WORK INSTRUCTIONS ::
Show each line of the listing below that contains the word "perform". Uppercase and lowercase count as different.

** START OF DATA RECORDS **

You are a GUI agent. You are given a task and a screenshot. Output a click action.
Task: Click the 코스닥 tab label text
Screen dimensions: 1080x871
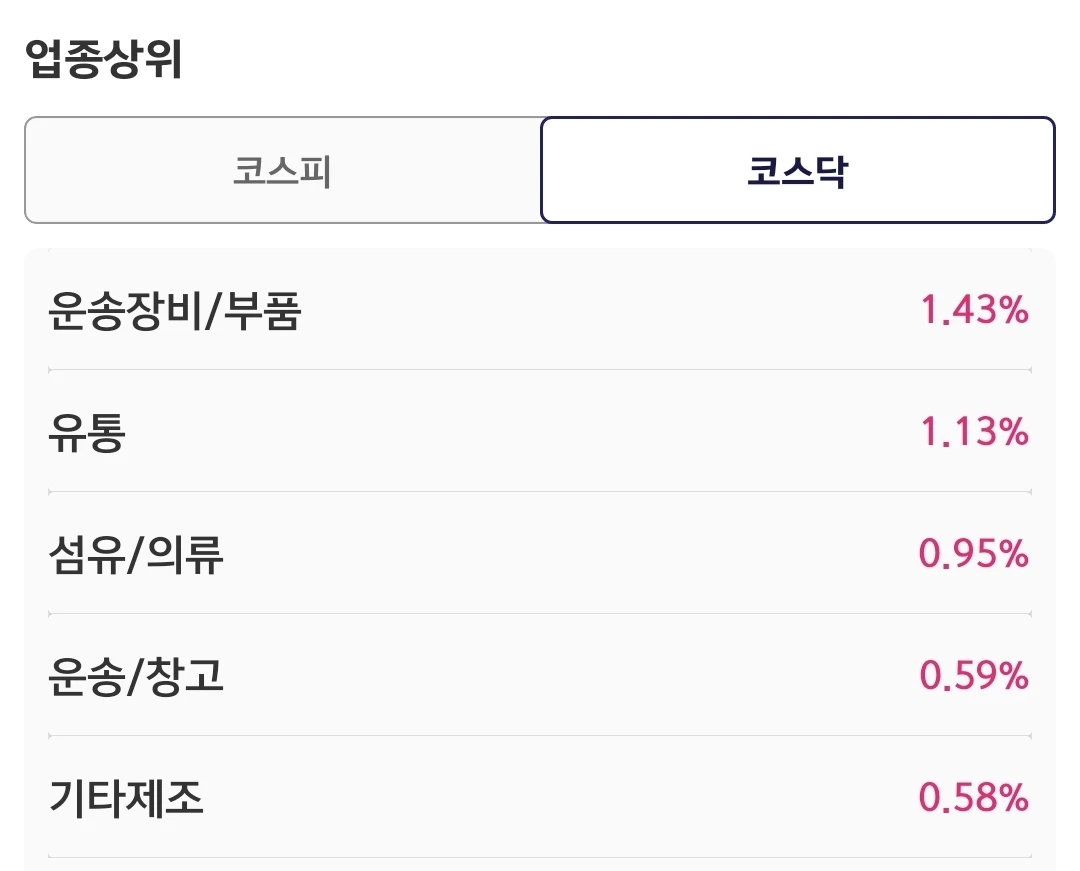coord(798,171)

** END OF DATA RECORDS **
** START OF DATA RECORDS **

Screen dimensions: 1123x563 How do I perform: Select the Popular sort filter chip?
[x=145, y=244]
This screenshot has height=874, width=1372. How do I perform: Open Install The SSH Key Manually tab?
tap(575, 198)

** END OF DATA RECORDS **

FULL ANSWER ::
Screen dimensions: 1123x563 How do I perform: Select the Popular sort filter chip?
This screenshot has height=874, width=1372. How do I perform: Open Install The SSH Key Manually tab?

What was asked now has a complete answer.